The rise and rise of simultaneous interpretation

January 11, 2015

Nearly five years ago I did a post, Translation: the other side of the tapestry, which looked at the difficulty of this enterprise. Three years ago In Translation goes to the movies I looked at the fascinating world of dubbing and subtitling in the world of cinema. Today in the final part of this epic trilogy I will be looking at translations smarter younger sibling – simultaneous interpretation.

 I say younger sibling because, unlike written translation, which has been taking place for millennia, simultaneous interpretation is a relatively modern. The League of Nations and other international fora had used simultaneous interpretation before WWII. But it was in 1945 at the Nuremberg Trials that this method really came to the fore. Before this interpretation had generally been consecutive; the interpreter speaks after the source-language speaker has finished his segment. So it’s talk, translate, talk, translate, talk, translate…. This is easier but it can be painstakingly slow. At Nuremberg the goal was to judge 23 of the most prominent members of the political, military, and economic leadership of Nazi Germany fairly and expeditiously. It was imperative to speed up the translation of the four official languages of the trial – English, French, Russian and German. For each of these languages there was a team of six interpreters, twelve translators, and nine stenographers – 108 people in total working under the direction of two Americans, Colonel Leon Dostert and Commander Alfred Steer. Dostert, who was been born in France and was a native French speaker, became an American citizen and was a foreign language expert for the US Army. He believed that multitasking was possible – that these professional would be able to listen and speak at the same time.

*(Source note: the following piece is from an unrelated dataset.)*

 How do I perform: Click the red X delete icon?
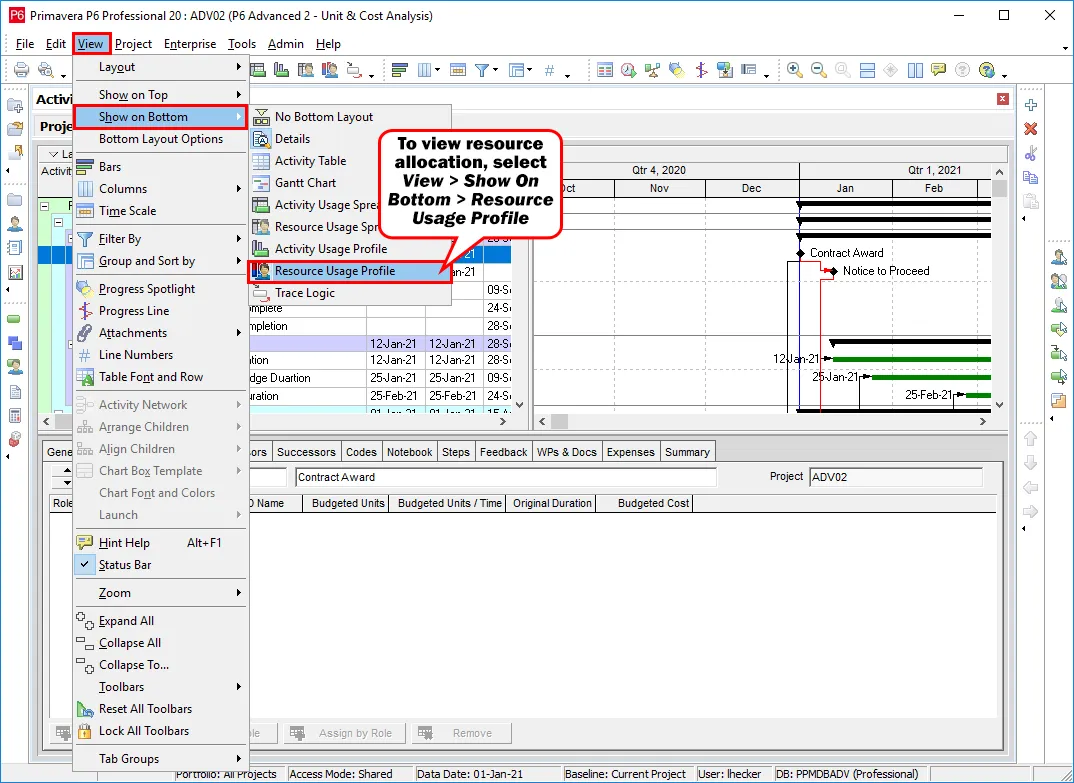click(x=1031, y=129)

There were other auxiliary translators for other languages, such as Polish and Yiddish. Trial proceedings took place at the dictation speed of 60 words per minute — much faster than consecutive translation. There was even a traffic light system; a yellow light flashed to warn speakers that they were going too fast, a red one meant that they should stop and repeat what they had said. Dostert brought IBM in to develop a system of microphones and headsets to transmit the four languages.

Despite all the difficulties Dostert’s system somehow worked and it was subsequently adopted by the United Nations with its six official languages. However, it is the European Union, and not the United Nations, which is the largest employer of interpreters in the world. The United Nations may have more members, but the European Union currently has 24 official languages, which must be a logistical nightmare.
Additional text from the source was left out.